This system contains greater than 50% cover of natural, cool-season grasses such as Festuca spp., Pascopyrum smithii, Elymus lanceolatus, Hesperostipa comata, Hesperostipa curtiseta, and Nassella viridula. Hesperostipa comata becomes increasingly important where improper grazing regimes have favored it at the expense of (usually) Pascopyrum smithii; progressively more destructive grazing can result in the loss of Pascopyrum smithii from the system followed by drastic reduction in Hesperostipa comata and ultimately the dominance of Bouteloua gracilis (or Poa secunda and other short graminoids) and/or a lawn of Selaginella densa. Koeleria macrantha, at least in Montana and southern Canada, is the most pervasive grass; if it has high cover, past intensive grazing is the presumed reason. Shrub species such as Symphoricarpos spp. and Artemisia frigida also occur. Cover of native, nongrazing-induced shrubs typically does not exceed 25% in conjunction with topographic relief (breaks); otherwise the stand would be considered part of Northwestern Great Plains Shrubland (CES303.662). Cool-season exotics such as Poa pratensis, Bromus inermis, and the annual Bromus tectorum can increase in dominance with overgrazing; both of the above-named rhizomatous grasses are sufficiently aggressive to outcompete natives regardless of disturbance regime. Likewise, shrub species such as Juniperus virginiana can also increase in dominance with fire suppression.
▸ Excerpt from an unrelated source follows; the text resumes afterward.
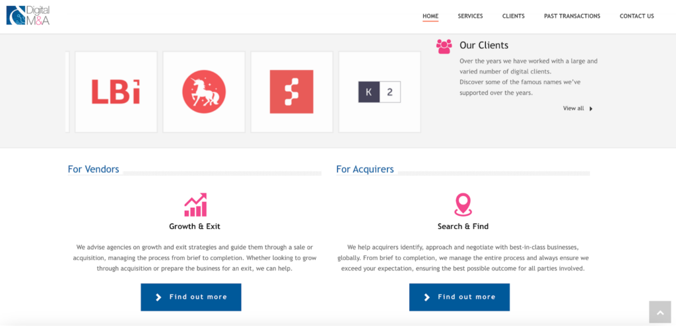The height and width of the screenshot is (326, 676).
Task: Click the pink location pin icon
Action: (x=463, y=205)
This system extends from northern Nebraska into southern Canada and westward through the Dakotas to the Rocky Mountain Front in Montana and eastern Wyoming, on both glaciated and non-glaciated substrates. It occurs on a wide variety of landforms (e.g., rolling uplands, mesatops, stream terraces) and in proximity to a diversity of other systems. Elevations range typically from 430-1220 m, and up to 1980 m in the northwestern extent (LANDFIRE 2007a).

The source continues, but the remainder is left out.